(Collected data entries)
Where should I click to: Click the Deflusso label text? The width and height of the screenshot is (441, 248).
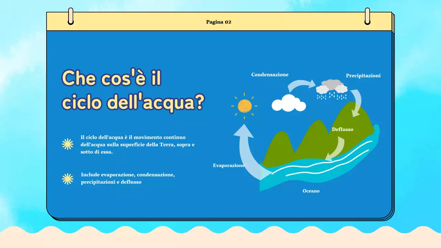pos(343,129)
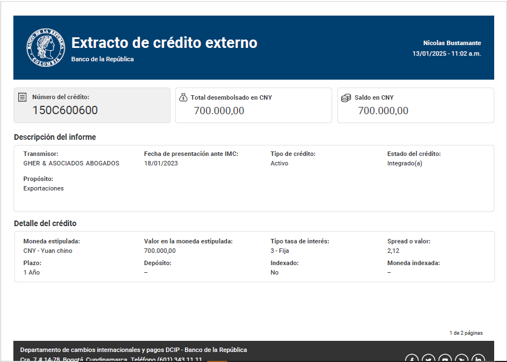The width and height of the screenshot is (507, 362).
Task: Open the Facebook icon in the footer
Action: click(412, 359)
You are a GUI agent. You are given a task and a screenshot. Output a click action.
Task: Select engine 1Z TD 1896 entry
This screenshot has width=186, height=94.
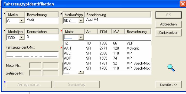pos(107,43)
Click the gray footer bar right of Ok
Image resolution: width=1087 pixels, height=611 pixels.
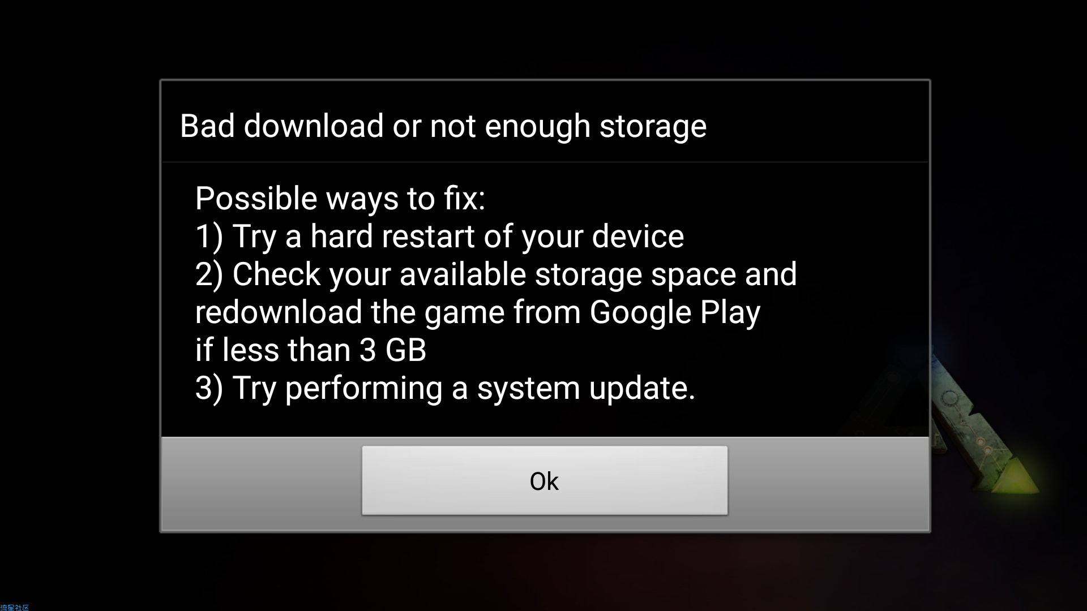(828, 484)
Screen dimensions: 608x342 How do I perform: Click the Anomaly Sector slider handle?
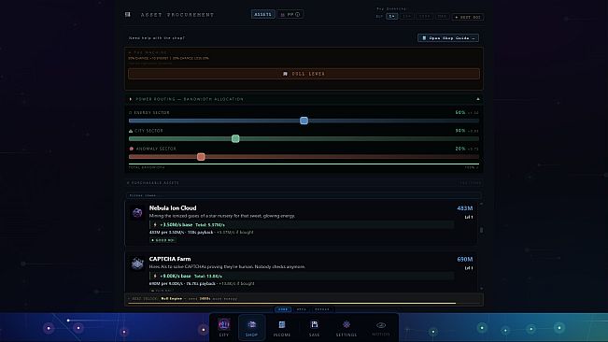click(201, 157)
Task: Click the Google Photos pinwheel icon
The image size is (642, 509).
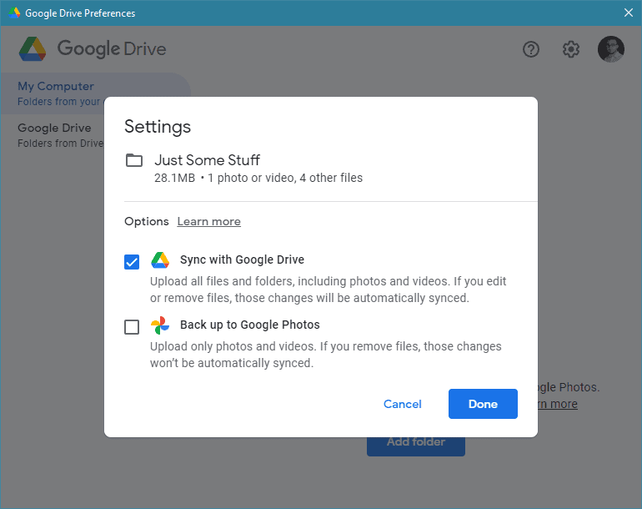Action: click(x=160, y=325)
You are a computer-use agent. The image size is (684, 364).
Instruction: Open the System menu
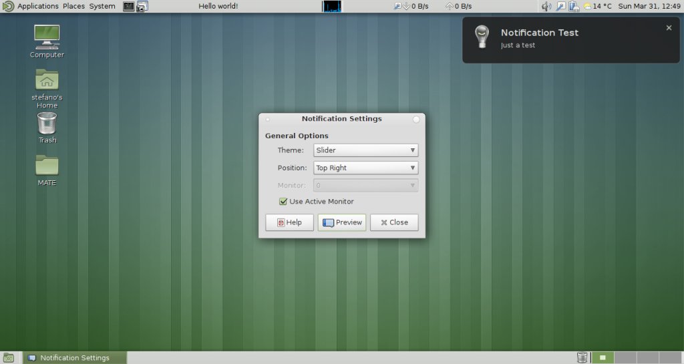pos(102,6)

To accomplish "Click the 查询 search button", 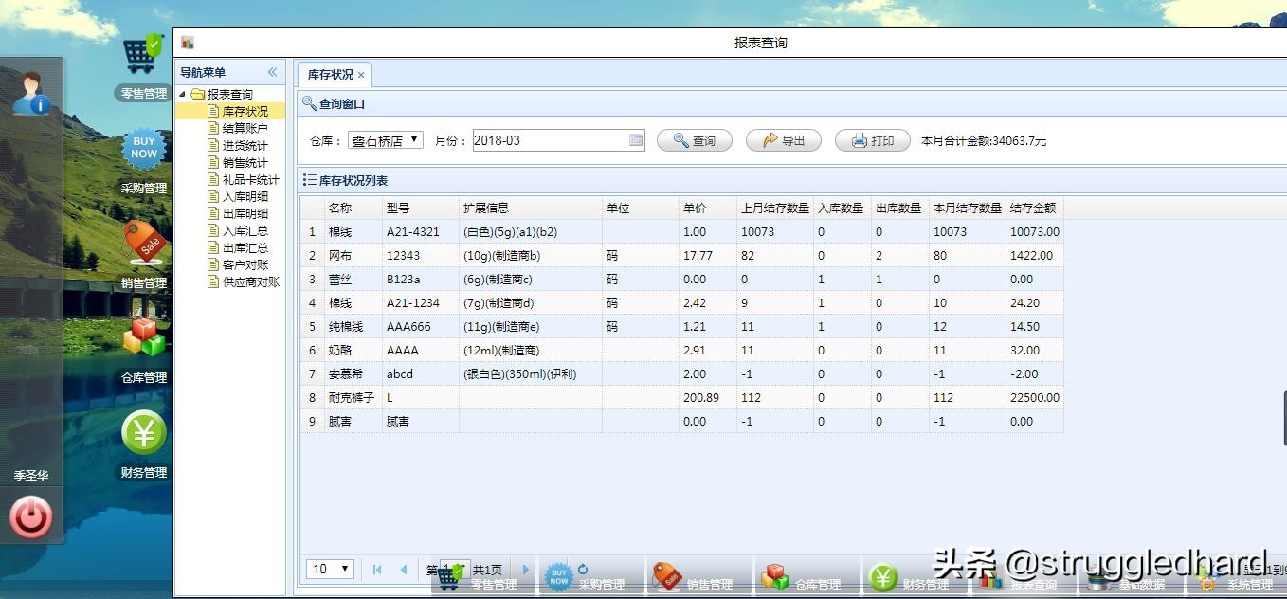I will point(695,138).
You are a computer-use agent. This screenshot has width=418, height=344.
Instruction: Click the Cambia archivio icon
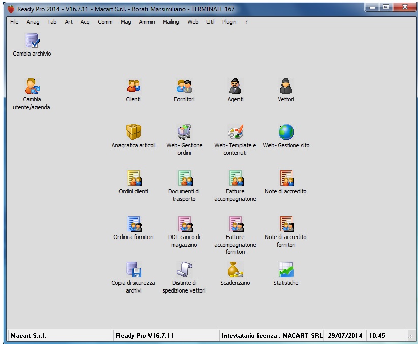pyautogui.click(x=32, y=41)
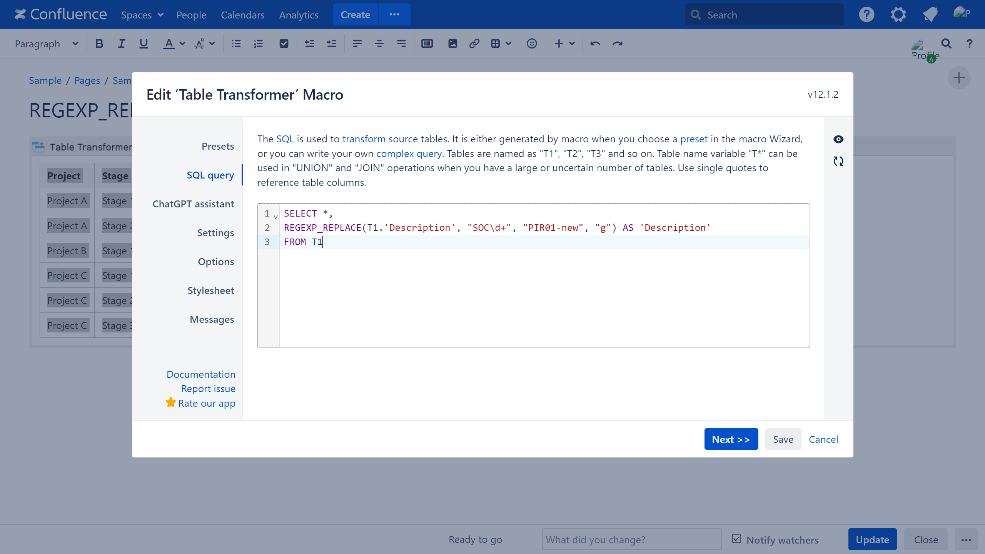
Task: Insert a link using the chain icon
Action: coord(474,44)
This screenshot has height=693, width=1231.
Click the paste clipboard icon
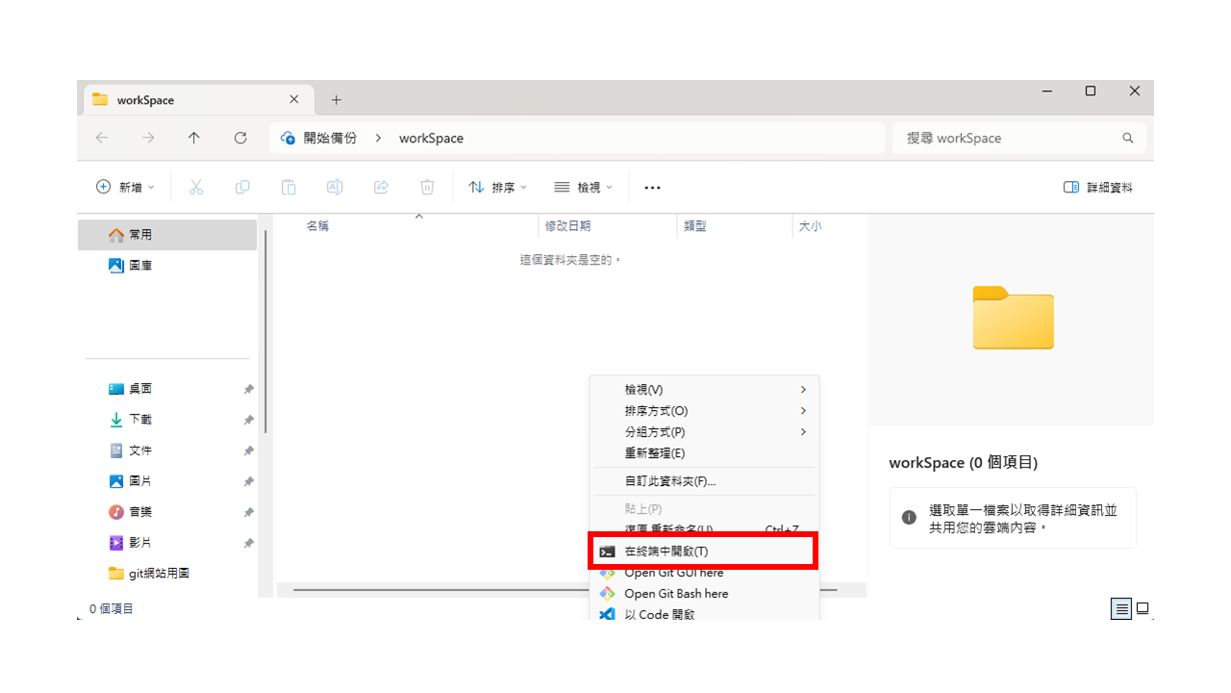tap(289, 188)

» EXERCISE DIRECTIONS
Quote the data word for word, starting at the line that contains "You are a computer-use agent. This" and continuing through the end of the data. Leave the pictures out of your answer.

» RESULT FOR THIS TASK
You are a computer-use agent. This screenshot has width=418, height=344.
Instruction: Click the Cambia archivio icon
pyautogui.click(x=32, y=41)
Task: Insert a link using the chain icon
Action: coord(474,44)
This screenshot has height=693, width=1231.
Click the paste clipboard icon
tap(289, 188)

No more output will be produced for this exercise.